Savings Protection and Banking Regulation in Italy up to Second World War.

In the economic literature, it is hard to find more widely debated topics than financial crises. They appear as a distinctive feature of the modern economy which tends to re-emerge with, in some ways surprising, constancy. Attention is justified by the more or less serious effects they can produce on the different components in the economy. Among them, banking systems tend to be, sometimes permanently, affected in their size, in assets managed, in degree of involvement of the public operator, and in terms of regulatory framework.

Bail-outs, market assistance measures typical of the lender of last resort, deposit insurance, and nationalization of failing banks, albeit not so rare, do not represent the predominant cases; interventions in the field of banking legislation following a crisis are much more frequent. They are politically popular reforms that aim to make the system more resilient when new episodes of instability occur.
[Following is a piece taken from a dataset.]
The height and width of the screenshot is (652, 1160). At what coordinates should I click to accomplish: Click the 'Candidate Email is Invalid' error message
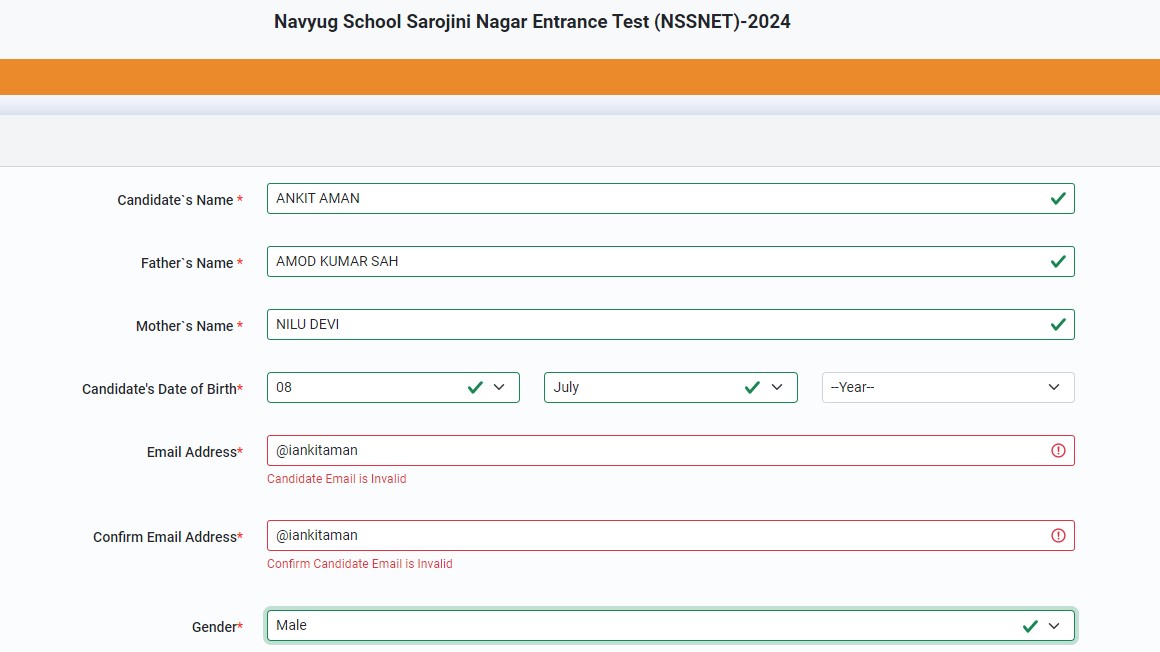point(336,478)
This article sheds new light on the relationship between banking crisis and regulation. It examines the Italian case between post-Unification and the depression of the Thirties, when a series of regulatory cycles followed shocks in the banking system. This case highlights the limits and delays

of regulation in guaranteeing a safety net in the face of future financial distress. Attention is also drawn to the quality of banking management, an issue already emphasized by the top economists of the time, but which later moved to the background compared to the supposed effectiveness of abstract standards to measure the solidity of credit institutions.